> SOURCE EXTRACT
****************************************

In an effort to use the camera more outside of project work I have set myself a goal this year of shooting at least one frame a week with the Hasselblad, and ideally a formal portrait. The camera sits permanently on a tripod in my study to remind me to use it. The portraits included here are randoms shot over the past few years.

I thought it might be interesting to go over some of the things the camera has taught me. Medium format is about to become much more known, if not popular, with the release of the Hasselblad and Fuji mirrorless medium format bodies this year. While they do differ in form and function to the classic 6×6 SLR bodies, there is still much that can be learned from them.

So here are ten things I’ve learned from ten years shooting with a Hasselblad.

1. You need to change some habits

For example, thinking you can get away with shooting at approximately 1/the focal length. If you have a lot more resolution you will find some of those rules of thumb don’t hold up so well, like when you have a big mirror or larger focal plane shutter that adds more movement.

I’ll give you analogy—1/250 was seen as the best x-sync while skate photographers were shooting with 35mm. When everyone started shooting medium format then suddenly 1/500 was seen as the best. If you weren’t using external lights 1/1000 was the minimum shutter speed required to freeze action, when photographers started using higher resolution full frame 35mm digital bodies then that advice was changed to 1/2000 as the minimum.

Get used to shooting more at mid range apertures, f/4 to f/8. Although medium format lenses can be as fast as f/2, you usually don’t want to use them that open because a) they won’t be sharp, b) even if they are sharp you probably won’t nail the focus, and c) even if you do nail the focus they have so little depth at close focus that almost nothing will be in focus.

This has an impact on shooting in low light, but you can work around that in other ways. The photo above was shot with the 110mm f/2 at f/4 and on the full resolution scan you can see that I actually missed the focus point.

You are going to (near) miss shots, lots of shots. One of the worst habits I still have is to only shoot one frame of a scene, unless I have reason to think I messed up, I get the photo and move on. Consequently I have a number of photos that are misses because someone blinked, or I missed the focus, or the composition was a little bit off, or someone or something entered the frame and I didn’t notice.

****************************************

> RECORD EXTRACTS

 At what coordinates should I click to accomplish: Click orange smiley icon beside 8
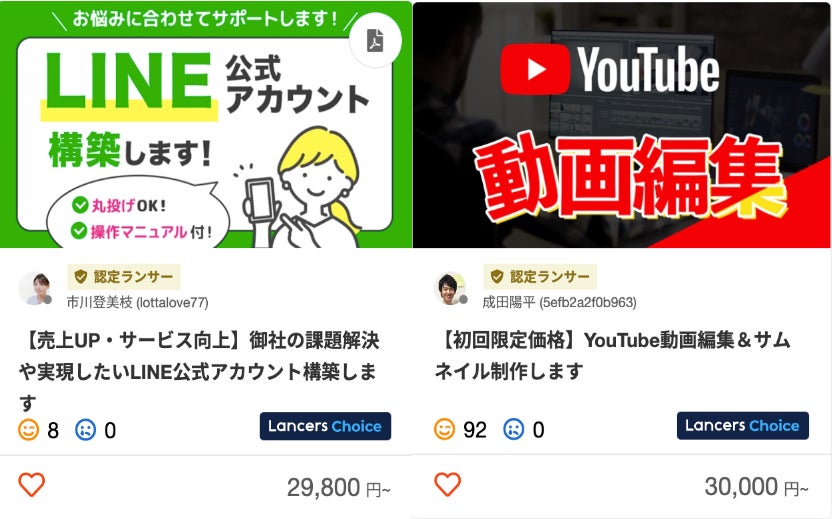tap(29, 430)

****************************************

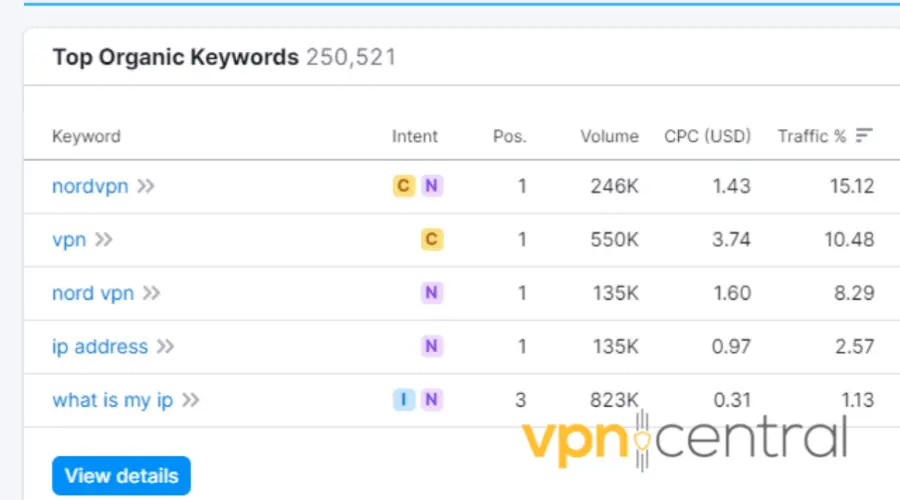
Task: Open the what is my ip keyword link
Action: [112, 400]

****************************************

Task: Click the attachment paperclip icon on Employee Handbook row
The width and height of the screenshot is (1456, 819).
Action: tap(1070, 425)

****************************************

> OBJECTIVES
#1 From the Hasselblad essay above, copy out the part that opens with the words containing "For example, thinking" and closes with "adds more movement.".
#2 Answer these questions from the Hasselblad essay:
(a) Where does the camera sit permanently?
(b) What range of apertures does the essay say to get used to shooting at?
(c) Which lens and aperture were used for the photo in which the focus point was missed?
#3 Decide whether each statement agrees with the Hasselblad essay. Answer yes or no, and quote the words from the essay that settle it.
(a) The goal for this year is to shoot at least one frame a day with the Hasselblad.
(b) The portraits included were all shot this year.
(c) Once everyone started shooting medium format, 1/500 came to be seen as the best x-sync.

> EXERCISE RESULTS
#1
For example, thinking you can get away with shooting at approximately 1/the focal length. If you have a lot more resolution you will find some of those rules of thumb don’t hold up so well, like when you have a big mirror or larger focal plane shutter that adds more movement.

#2
(a) On a tripod in the study.
(b) Mid-range apertures, f/4 to f/8.
(c) The 110mm f/2 lens, at f/4.

#3
(a) No: "shooting at least one frame a week with the Hasselblad"
(b) No: "The portraits included here are randoms shot over the past few years."
(c) Yes: "When everyone started shooting medium format then suddenly 1/500 was seen as the best."